Stephan Micus: Athos (ECM 1551)

Stephan Micus
Athos: A Journey To The Holy Mountain

Stephan Micus Bavarian zither, sattar, shakuhachi, suling, ney, flowerpots, voice
Recorded November 1993–February 1994 at MCM Studios

If true meditation is not a centering but a shedding of the self into a plane where the ego no longer speaks under the illusion of a proper name, then Stephan Micus has walked some of the most meditative paths on disc. Inspired by a visit to the holy Greek mountain of Athos, his album of the same name bears traces of just such a traveler, one whose artistry sees medium and message as one. Those looking for anything close to the Byzantine chant that surely nourished his ears during this pilgrimage may feel disappointed. Then again, the Micus experience has never been about total re-creation, but rather about the ways in which the lens of his soul refracts all it comes in contact with during its itinerancy.

Athos takes a diurnal structure, with days marked by flutes of varying origins and nights woven in 22-part choruses, all sung by a multi-tracked Micus. The latter serve as touchstones in the fullness of his narrative, which takes its histrionic steps in voices mineral, unaffected, spun from the wood, clay, and strings of another time and place. In these drones is where the true indeterminacy of life takes shape, shifting from circle to ellipse and back again like a full moon stared at for too long. “The First Day,” a shakuhachi solo, rests on a sibilant edge and awakens like an animal from winter slumber, even as it cranes its neck, heron-like, back toward memory, now hazed by the passage of the seasons. “The Second Day” hangs a suling (Indonesian bamboo flute) above a garden of flowerpots. And in “The Third Day” Micus offers a ney solo, wavering like a reflection across molten rock and shaped by the lips of a divine glassblower who fashions from it a teardrop in the cosmos, forever crystalline and unshattered. Such music turns the sun inside out and shows us that its heart is nothing but shadow, for otherwise it would never know the generative power of fire.
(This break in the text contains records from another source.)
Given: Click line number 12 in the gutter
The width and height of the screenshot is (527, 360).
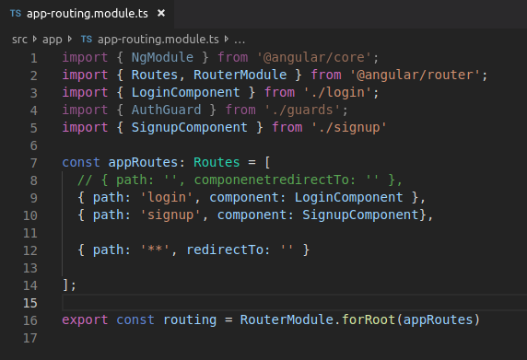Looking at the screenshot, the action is [33, 250].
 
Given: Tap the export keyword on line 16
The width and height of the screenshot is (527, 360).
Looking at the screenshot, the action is [84, 319].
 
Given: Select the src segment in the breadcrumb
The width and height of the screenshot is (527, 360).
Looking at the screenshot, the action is [20, 40].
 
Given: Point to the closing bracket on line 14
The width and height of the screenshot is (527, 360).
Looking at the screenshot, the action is [66, 285].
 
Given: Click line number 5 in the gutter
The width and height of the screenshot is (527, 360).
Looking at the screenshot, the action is [33, 127].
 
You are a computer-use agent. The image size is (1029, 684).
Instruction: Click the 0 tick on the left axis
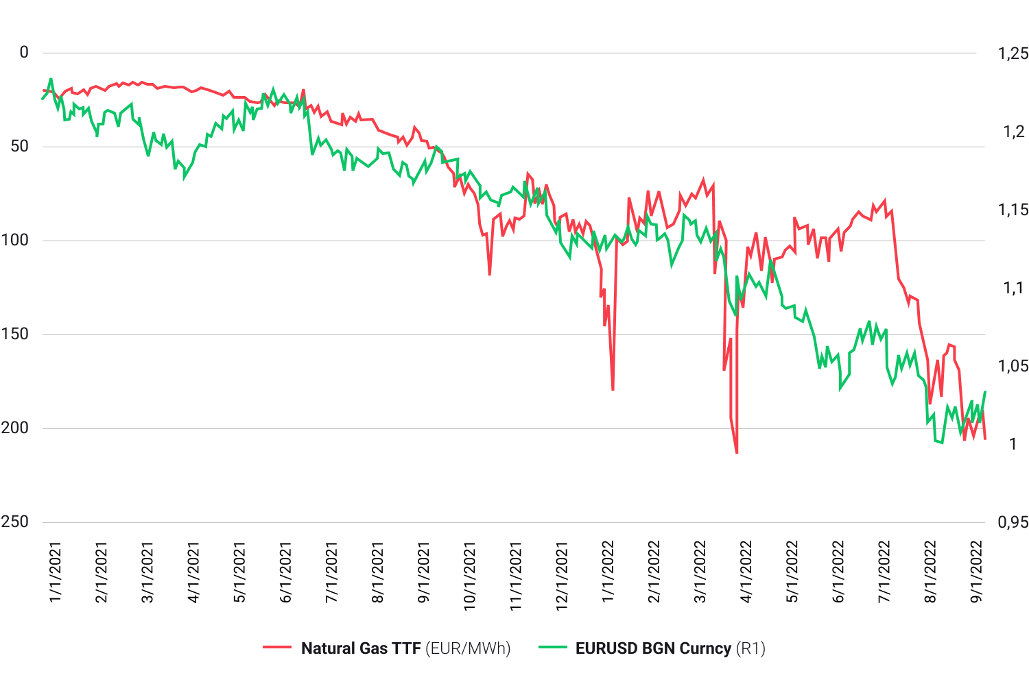coord(24,53)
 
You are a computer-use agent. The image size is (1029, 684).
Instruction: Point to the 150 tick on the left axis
coord(14,334)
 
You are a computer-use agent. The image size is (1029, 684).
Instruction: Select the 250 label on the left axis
coord(14,522)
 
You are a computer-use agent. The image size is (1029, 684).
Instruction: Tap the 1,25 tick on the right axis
coord(1013,53)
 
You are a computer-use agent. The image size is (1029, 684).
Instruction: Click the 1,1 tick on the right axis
coord(1013,288)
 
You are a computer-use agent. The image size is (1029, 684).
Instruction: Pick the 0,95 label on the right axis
coord(1013,522)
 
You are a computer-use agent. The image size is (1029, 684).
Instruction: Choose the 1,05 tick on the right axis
coord(1013,366)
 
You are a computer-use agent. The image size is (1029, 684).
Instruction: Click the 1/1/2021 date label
coord(56,572)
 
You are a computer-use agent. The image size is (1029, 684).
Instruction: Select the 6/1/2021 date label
coord(286,572)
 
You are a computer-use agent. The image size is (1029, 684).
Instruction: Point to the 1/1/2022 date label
coord(608,572)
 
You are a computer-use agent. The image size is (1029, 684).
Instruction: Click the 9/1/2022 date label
coord(976,572)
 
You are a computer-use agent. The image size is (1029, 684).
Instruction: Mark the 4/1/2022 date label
coord(746,572)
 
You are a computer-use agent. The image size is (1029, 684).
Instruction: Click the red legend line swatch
coord(277,648)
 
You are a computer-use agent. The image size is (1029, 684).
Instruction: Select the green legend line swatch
coord(552,648)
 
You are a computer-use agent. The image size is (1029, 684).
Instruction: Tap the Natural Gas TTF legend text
coord(361,648)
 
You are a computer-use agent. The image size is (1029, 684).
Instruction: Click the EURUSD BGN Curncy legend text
coord(652,648)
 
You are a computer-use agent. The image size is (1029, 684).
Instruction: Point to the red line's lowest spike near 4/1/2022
coord(737,452)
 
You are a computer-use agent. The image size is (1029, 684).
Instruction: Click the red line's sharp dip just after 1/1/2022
coord(613,389)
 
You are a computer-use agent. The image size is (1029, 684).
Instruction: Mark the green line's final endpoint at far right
coord(985,392)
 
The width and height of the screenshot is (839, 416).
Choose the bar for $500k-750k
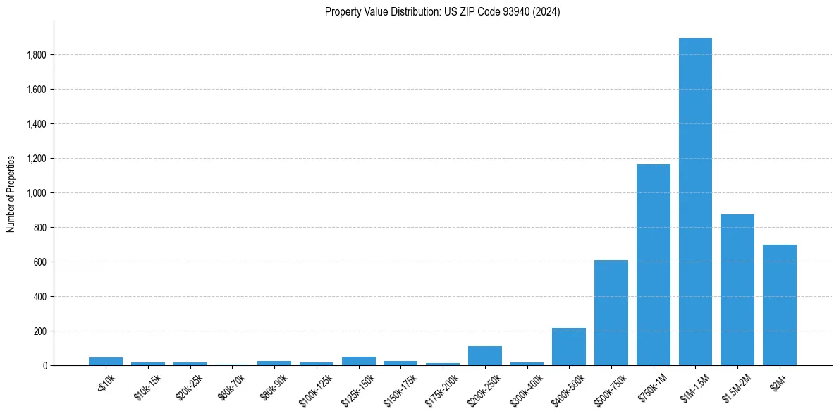[611, 313]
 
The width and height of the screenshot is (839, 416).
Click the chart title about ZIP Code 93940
[442, 12]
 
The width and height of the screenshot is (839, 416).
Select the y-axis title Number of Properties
[11, 194]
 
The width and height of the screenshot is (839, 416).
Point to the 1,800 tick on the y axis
[37, 55]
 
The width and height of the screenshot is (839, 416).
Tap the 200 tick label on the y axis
[40, 331]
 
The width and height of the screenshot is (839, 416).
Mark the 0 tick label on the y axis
[44, 366]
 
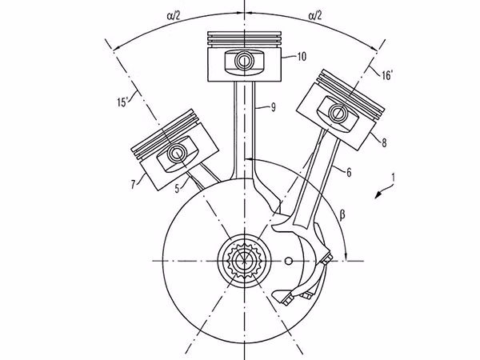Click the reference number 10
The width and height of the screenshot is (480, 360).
[x=302, y=57]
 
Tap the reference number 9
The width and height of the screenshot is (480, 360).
[x=273, y=107]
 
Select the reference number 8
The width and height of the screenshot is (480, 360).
[x=384, y=142]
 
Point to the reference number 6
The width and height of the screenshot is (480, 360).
[x=349, y=173]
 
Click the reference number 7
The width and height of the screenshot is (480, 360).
[x=133, y=185]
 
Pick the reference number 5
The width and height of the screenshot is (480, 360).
[x=178, y=188]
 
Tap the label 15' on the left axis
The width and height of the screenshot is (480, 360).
[x=122, y=102]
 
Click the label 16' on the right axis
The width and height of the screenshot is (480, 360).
[x=386, y=75]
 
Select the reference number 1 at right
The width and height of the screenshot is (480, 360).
[x=393, y=178]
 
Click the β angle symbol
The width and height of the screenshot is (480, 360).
[x=342, y=215]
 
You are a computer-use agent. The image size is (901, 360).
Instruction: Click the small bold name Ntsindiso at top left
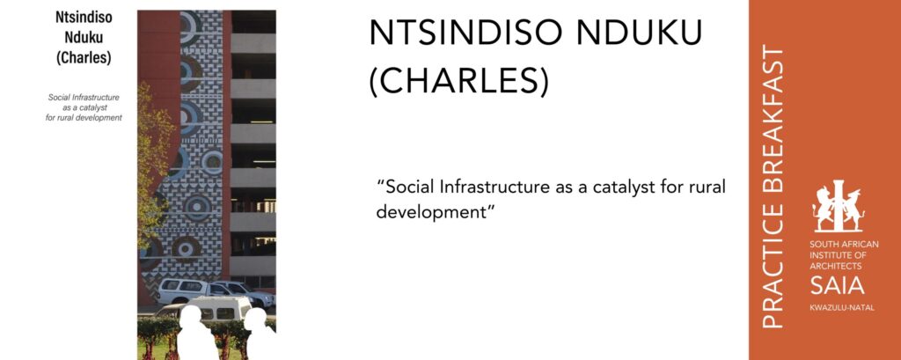(84, 18)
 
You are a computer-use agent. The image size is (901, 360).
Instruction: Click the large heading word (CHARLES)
(458, 82)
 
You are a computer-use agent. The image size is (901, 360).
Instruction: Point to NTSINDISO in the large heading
(465, 33)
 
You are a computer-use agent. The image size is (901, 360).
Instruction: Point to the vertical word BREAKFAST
(773, 124)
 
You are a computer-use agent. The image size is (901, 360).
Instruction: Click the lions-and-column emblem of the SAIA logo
(839, 206)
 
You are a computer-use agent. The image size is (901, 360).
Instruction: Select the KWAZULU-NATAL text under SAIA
(842, 308)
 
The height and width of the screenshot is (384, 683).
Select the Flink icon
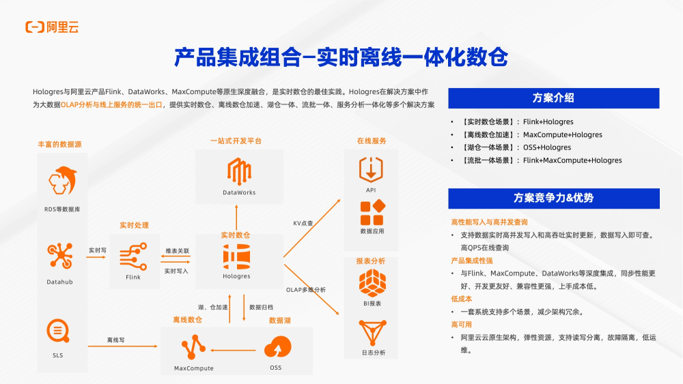[133, 258]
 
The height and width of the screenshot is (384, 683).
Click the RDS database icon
[62, 181]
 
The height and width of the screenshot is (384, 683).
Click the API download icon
[371, 168]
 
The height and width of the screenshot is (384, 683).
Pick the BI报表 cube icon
[372, 282]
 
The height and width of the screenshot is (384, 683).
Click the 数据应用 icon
[372, 213]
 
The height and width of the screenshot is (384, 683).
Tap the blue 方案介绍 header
[553, 98]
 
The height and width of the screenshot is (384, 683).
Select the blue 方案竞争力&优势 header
[553, 198]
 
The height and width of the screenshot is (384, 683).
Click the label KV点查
[303, 223]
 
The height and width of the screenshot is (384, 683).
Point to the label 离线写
[115, 340]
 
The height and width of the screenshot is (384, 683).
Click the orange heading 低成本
[461, 299]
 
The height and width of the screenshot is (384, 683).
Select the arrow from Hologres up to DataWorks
[236, 219]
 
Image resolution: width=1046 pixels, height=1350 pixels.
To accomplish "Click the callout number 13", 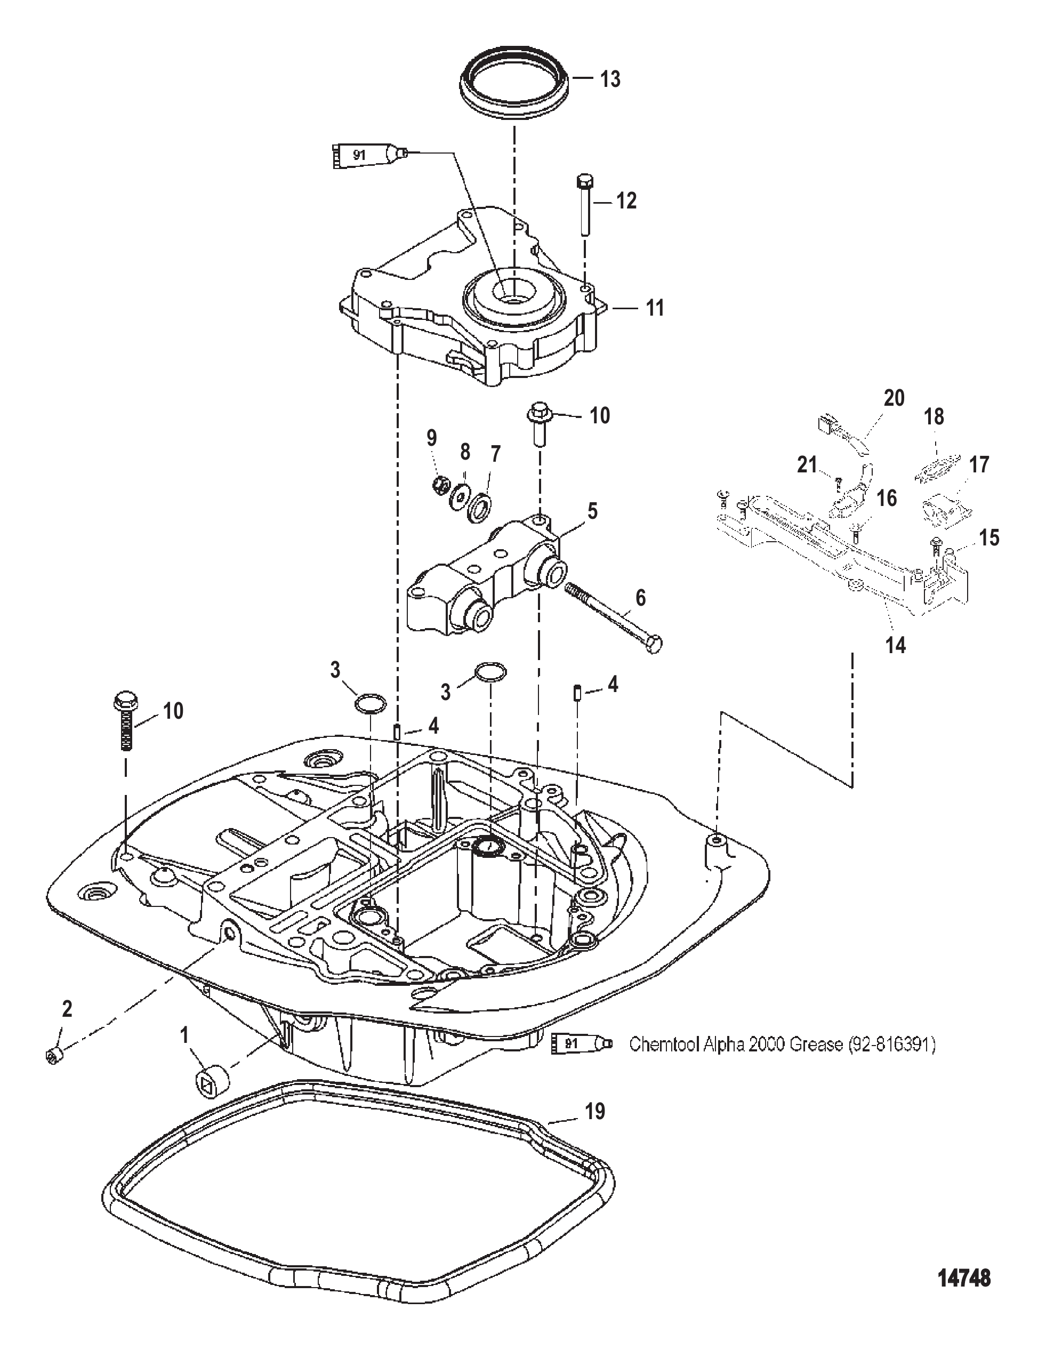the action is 610,80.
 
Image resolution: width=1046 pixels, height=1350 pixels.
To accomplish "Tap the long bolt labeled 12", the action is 584,205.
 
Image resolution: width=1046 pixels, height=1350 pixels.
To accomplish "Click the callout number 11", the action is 654,307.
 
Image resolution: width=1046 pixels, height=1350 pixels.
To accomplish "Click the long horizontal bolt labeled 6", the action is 613,617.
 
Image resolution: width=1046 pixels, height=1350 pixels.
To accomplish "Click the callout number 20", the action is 894,398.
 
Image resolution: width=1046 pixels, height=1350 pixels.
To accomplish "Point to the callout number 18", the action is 934,417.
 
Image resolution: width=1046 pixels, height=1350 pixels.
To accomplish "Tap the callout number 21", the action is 807,464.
This cosmic passage is bookended by a prologue and epilogue. “On The Way” pairs cascades of Bavarian zither with the tinny laments of sattar (long-necked bowed instrument of the Uyghur people). In its depths we weep at the fallacy of what we have created, but know that within the distorted memories of those tears lies something far more meaningful: constant change. This and more we hear in these moments, in the total dedication that engenders them. “On The Way Back” pulls those evening voices from the clothing of their afterlife, vibrating like a reed in the core of something devoid of song.

Athos is the diary of a sacred space whose pages are born in the siren that calls everyone into the stillness of eternity. It tugs your heart until it merges with Micus’s own, so attuned is his playing to the spirit of all that moves us to listen. He reaches through the veil of distance holding a broken watch, asking us to breathe time back into its silent circle.